(Given information begins)

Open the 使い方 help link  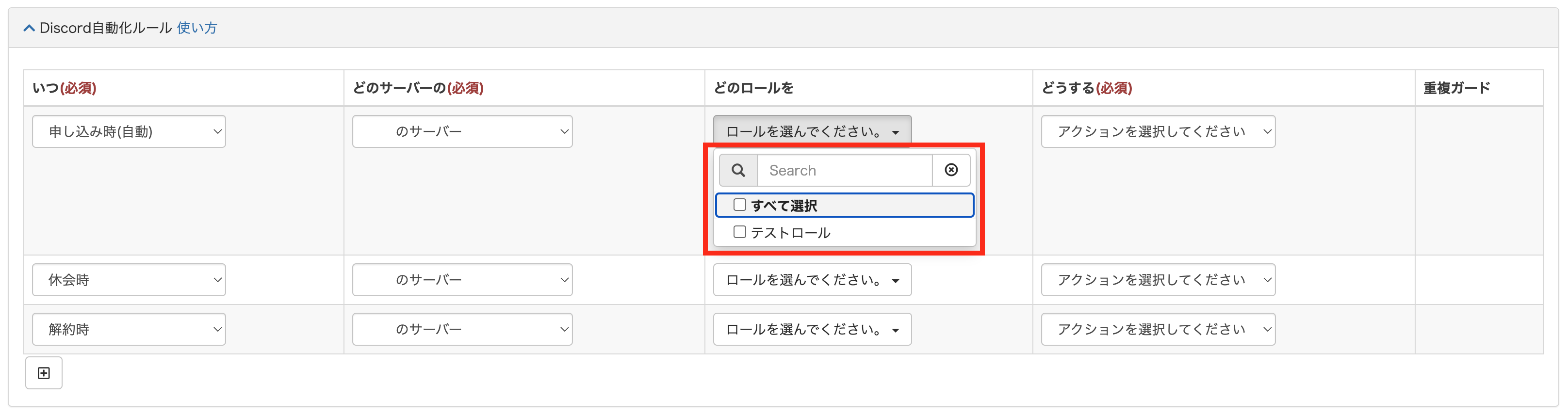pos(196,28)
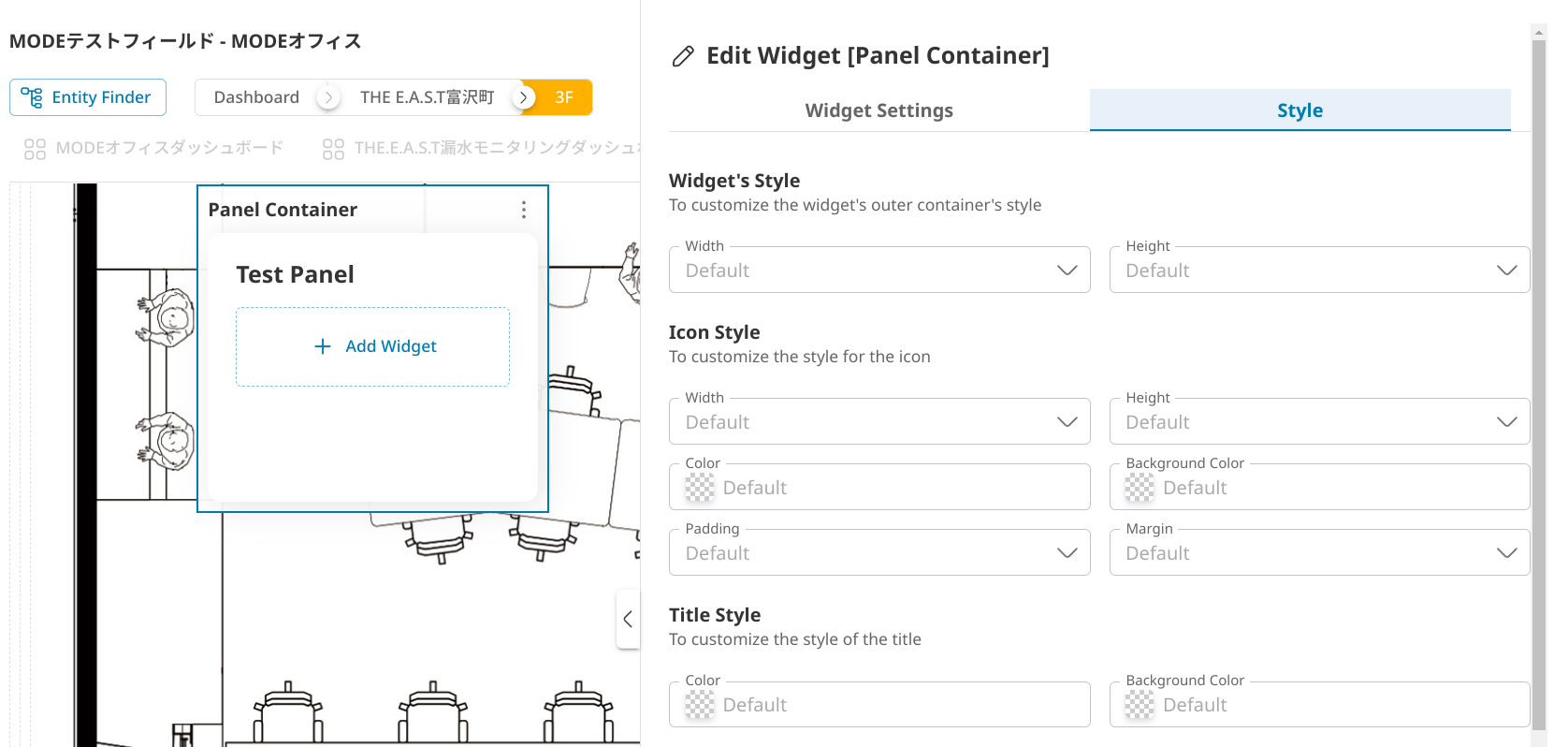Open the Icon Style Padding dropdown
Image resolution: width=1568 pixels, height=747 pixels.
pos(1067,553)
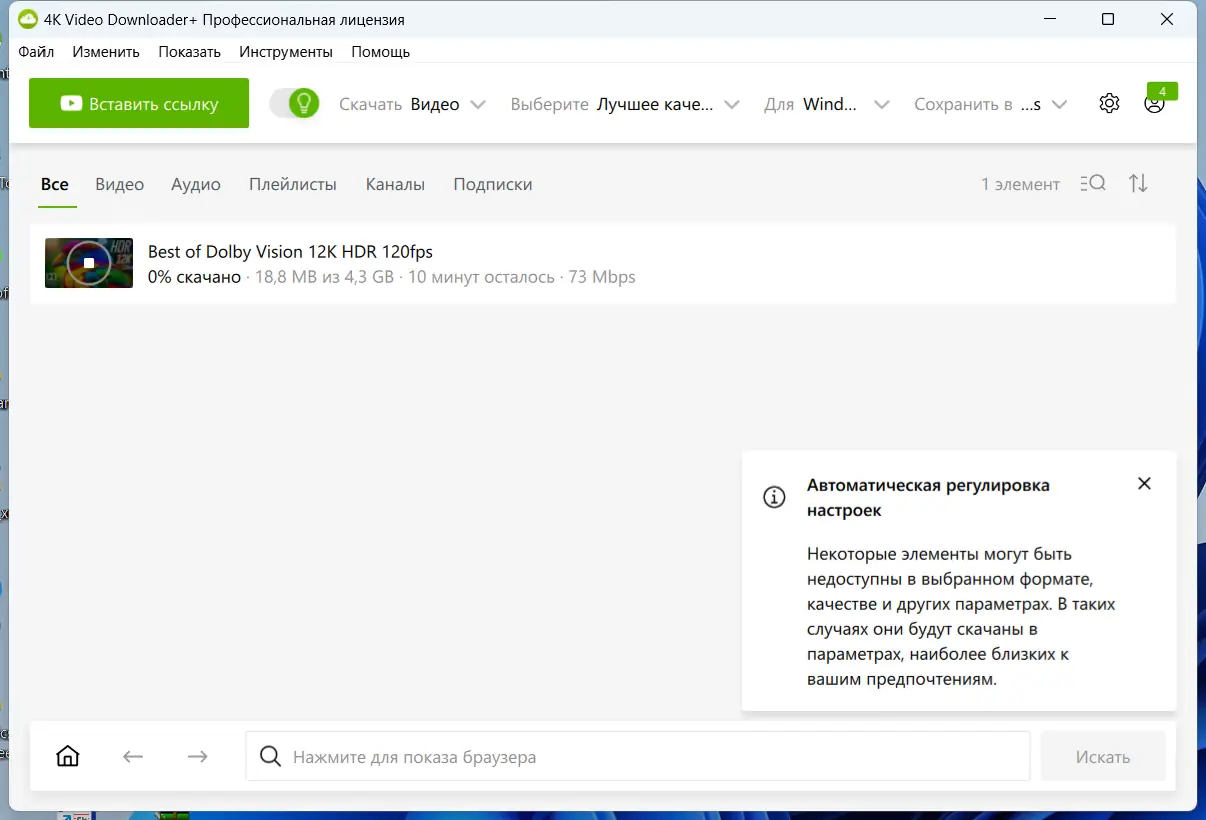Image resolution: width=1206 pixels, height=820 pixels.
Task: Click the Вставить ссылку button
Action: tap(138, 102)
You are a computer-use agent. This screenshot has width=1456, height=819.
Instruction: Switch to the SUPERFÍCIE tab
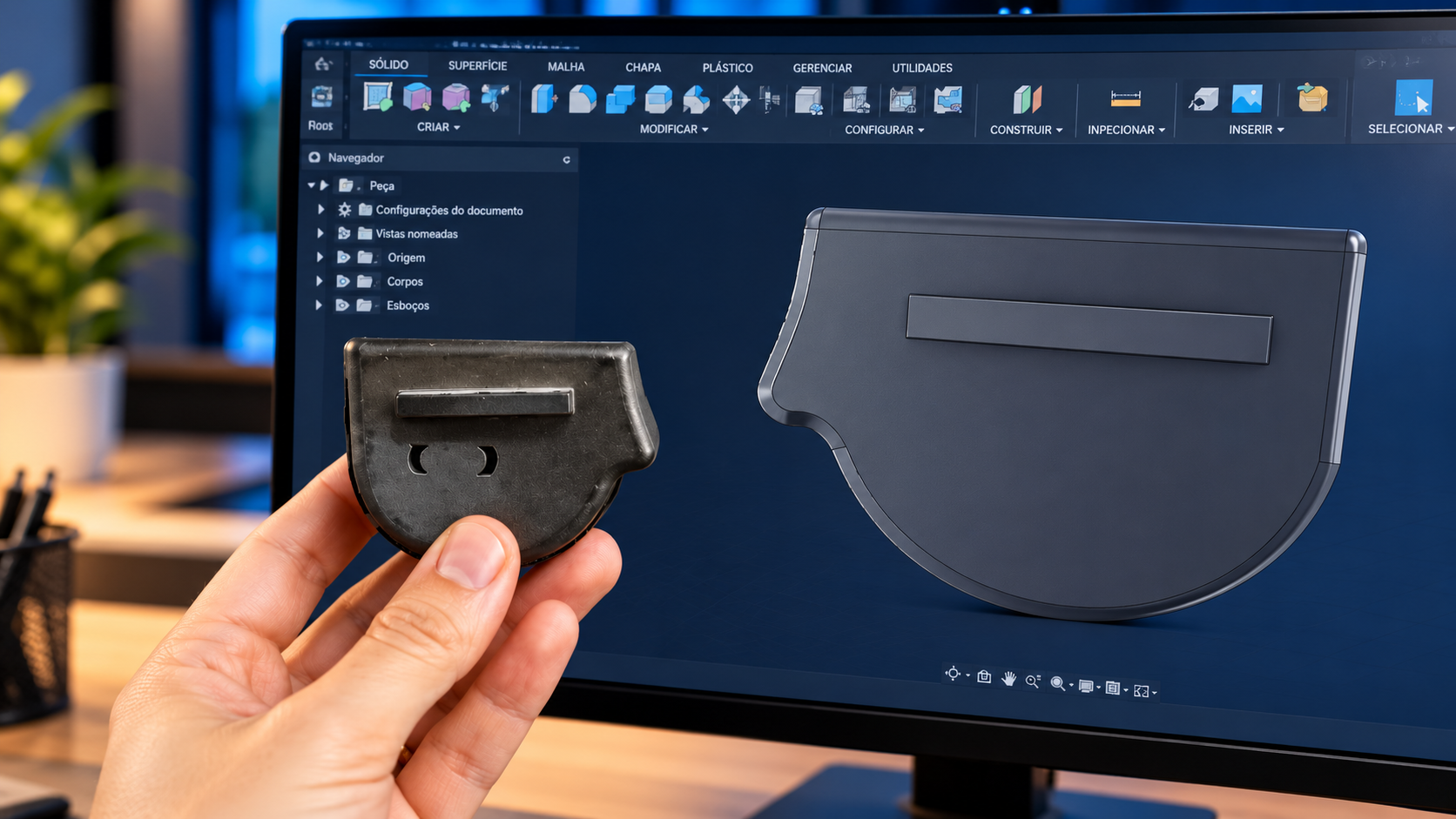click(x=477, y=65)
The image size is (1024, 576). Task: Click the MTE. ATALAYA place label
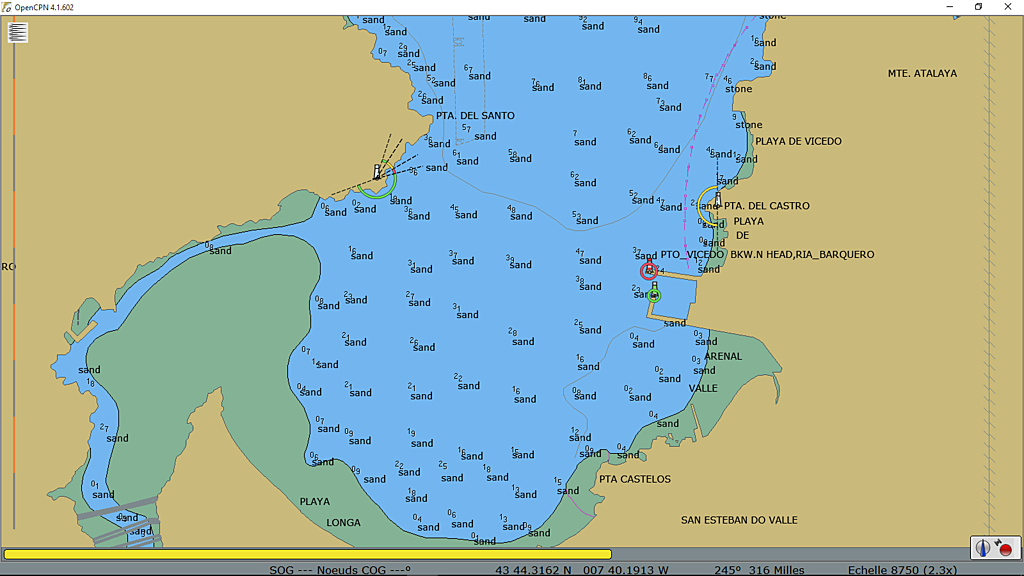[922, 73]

(Given information ends)

## The problem
The line containing "The image size" and every line after it, through the end of the records, are what you should retype exactly. Do not include the pictures.

## The completed task
The image size is (1024, 576). Task: Click the MTE. ATALAYA place label
[922, 73]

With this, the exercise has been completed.